Geostationary communications satellite

JCSAT-110, also known as N-SAT 110, JCSAT-7, Superbird-5 and Superbird-D, is a Japanese geostationary communications satellite which was operated by JSAT Corporation and Space Communications Corporation until both companies merged into SKY Perfect JSAT Group in 2008. It is positioned in geostationary orbit at a longitude of 110° East, from where it is used to provide communications services to Japan.

== Satellite description ==
The spacecraft was designed and manufactured by Lockheed Martin on the A2100-AX satellite bus. It had a launch mass of 3531 kg with a dry mass of 1669 kg and a 13-year design life. As most satellites based on the A2100-AX platform, it uses a 460 N LEROS-1C liquid apogee engine (LAE) for orbit raising.

When stowed for launch, the satellite was 6 m high. Its dual wing solar panels gave a power generation capability of 8.3 kW at the end of its design life, with a span of 26.4 m when deployed. With antennas deployed, its width was 8.3 m.

Its payload is composed of twenty-four 36 MHz Ku-band transponders with a TWTA output power of 120 watts per channel. With its total bandwidth of 864 GHz, it is used primarily for multi-channel pay per view business.

== History ==
In September 1997, both JCSAT and Space Communications Corporation (SCC) had requested the 110° East position. The Japanese government made both companies share the 110° East position, and thus they both made a joint order on 20 November 1998 for N-SAT 110 from Lockheed Martin. JCSAT used the JCSAT-7 designation for this satellite, while SCC used Superbird-5.

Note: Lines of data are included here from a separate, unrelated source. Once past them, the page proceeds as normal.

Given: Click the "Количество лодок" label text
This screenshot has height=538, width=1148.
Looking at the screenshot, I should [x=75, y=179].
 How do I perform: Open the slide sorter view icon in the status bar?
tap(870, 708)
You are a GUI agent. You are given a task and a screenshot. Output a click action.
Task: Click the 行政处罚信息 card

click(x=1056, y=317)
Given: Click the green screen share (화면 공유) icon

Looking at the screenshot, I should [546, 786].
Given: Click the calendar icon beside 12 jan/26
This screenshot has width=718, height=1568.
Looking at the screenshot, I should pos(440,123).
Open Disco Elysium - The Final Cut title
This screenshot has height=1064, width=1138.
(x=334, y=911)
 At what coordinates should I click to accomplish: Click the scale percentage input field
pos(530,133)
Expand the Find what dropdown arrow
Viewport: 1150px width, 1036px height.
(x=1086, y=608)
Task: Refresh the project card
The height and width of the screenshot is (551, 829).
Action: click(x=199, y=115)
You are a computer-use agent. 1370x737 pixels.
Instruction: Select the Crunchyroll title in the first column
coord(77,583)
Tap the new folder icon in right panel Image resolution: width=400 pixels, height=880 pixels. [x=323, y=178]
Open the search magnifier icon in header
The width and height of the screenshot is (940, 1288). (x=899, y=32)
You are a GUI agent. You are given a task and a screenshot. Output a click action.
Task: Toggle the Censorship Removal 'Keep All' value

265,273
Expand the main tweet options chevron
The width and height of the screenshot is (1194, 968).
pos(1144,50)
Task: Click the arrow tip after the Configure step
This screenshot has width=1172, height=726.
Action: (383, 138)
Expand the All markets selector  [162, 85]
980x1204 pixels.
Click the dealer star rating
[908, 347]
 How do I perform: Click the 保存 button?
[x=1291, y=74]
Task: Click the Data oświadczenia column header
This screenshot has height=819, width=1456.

On 6 October 2000 at 23:00 UTC, an Ariane-42L H10-3 successfully launched N-SAT 110 to a geostationary transfer orbit from Centre Spatial Guyanais ELA-2. One hour later, at 00:04 UTC, on 7 October 2000, the first signals from the satellite were successfully received from the Australia ground station. On 14 October 2000, at around 03:00 UTC, N-SAT 110 reached the geostationary orbit. Once it was put into orbit, it was renamed as JCSAT-110 by JCSAT and Superbird-D by SCC.

On 1 October 2008, JSAT Corporation and Space Communications Corporation merged into SKY Perfect JSAT Group, and the satellite was known simply as JCSAT-110.